START EXERCISE INPUTS

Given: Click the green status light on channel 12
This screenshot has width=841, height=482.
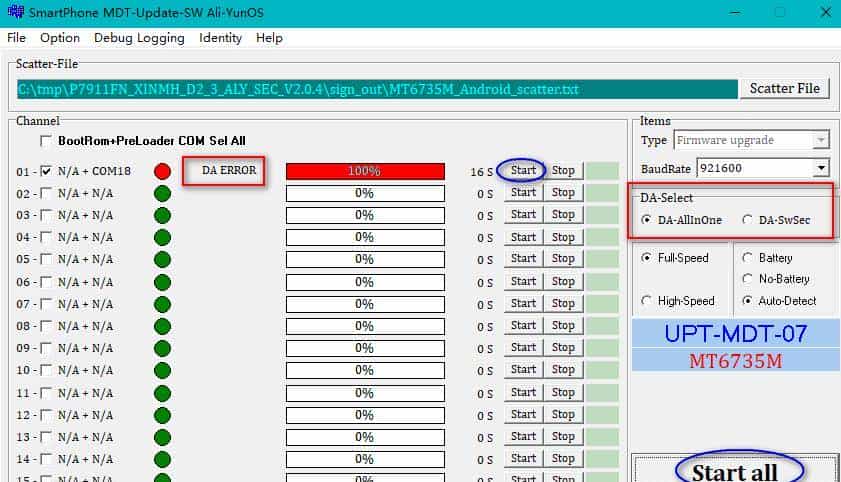Looking at the screenshot, I should (x=162, y=415).
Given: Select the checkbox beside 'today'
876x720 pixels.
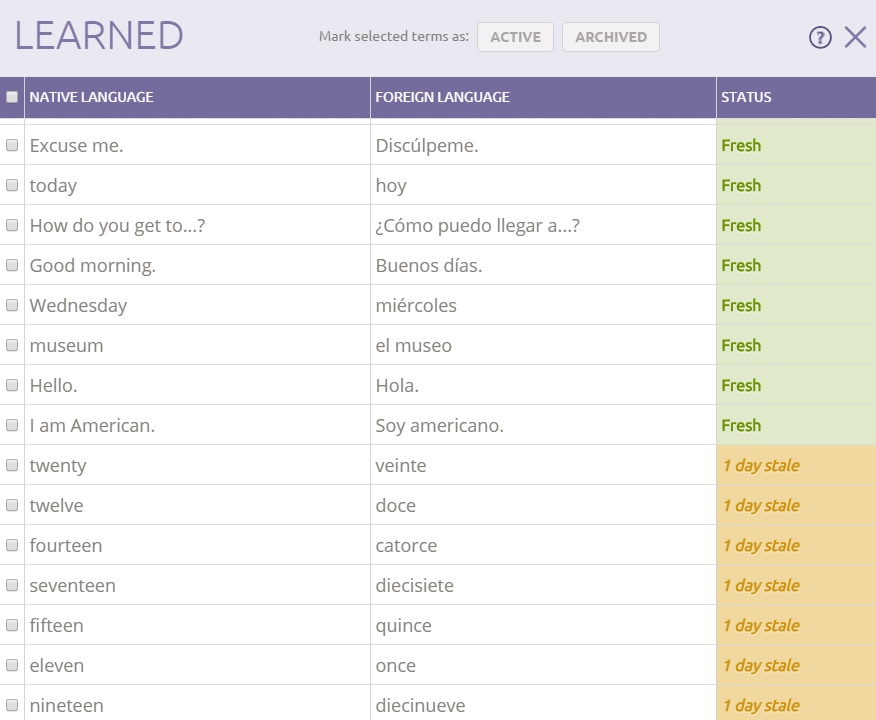Looking at the screenshot, I should [12, 185].
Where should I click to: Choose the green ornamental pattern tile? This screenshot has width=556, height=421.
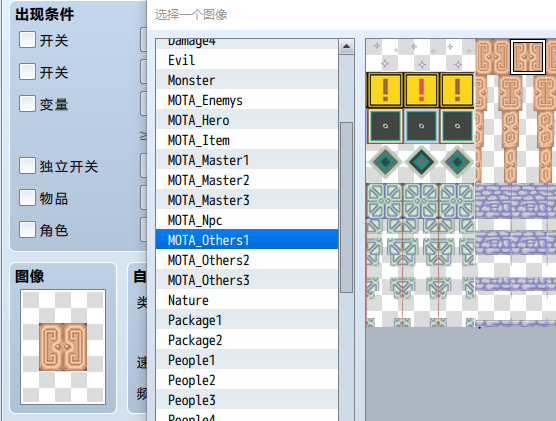point(385,201)
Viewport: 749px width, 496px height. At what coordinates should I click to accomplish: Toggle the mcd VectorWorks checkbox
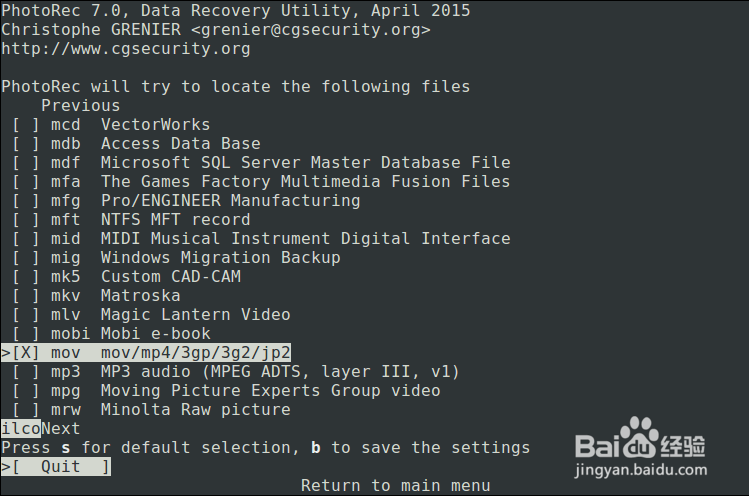pyautogui.click(x=26, y=125)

END EXERCISE INPUTS

### AIM OF THE EXERCISE:
Could you restate every entry above word for word, leaving out the pictures?

### ANSWER BOX:
Given: Click the green status light on channel 12
This screenshot has width=841, height=482.
Looking at the screenshot, I should (x=162, y=415).
Given: Select the checkbox beside 'today'
876x720 pixels.
Looking at the screenshot, I should [12, 185].
Where should I click to: Choose the green ornamental pattern tile? This screenshot has width=556, height=421.
point(385,201)
Viewport: 749px width, 496px height. At what coordinates should I click to accomplish: Toggle the mcd VectorWorks checkbox
pyautogui.click(x=26, y=125)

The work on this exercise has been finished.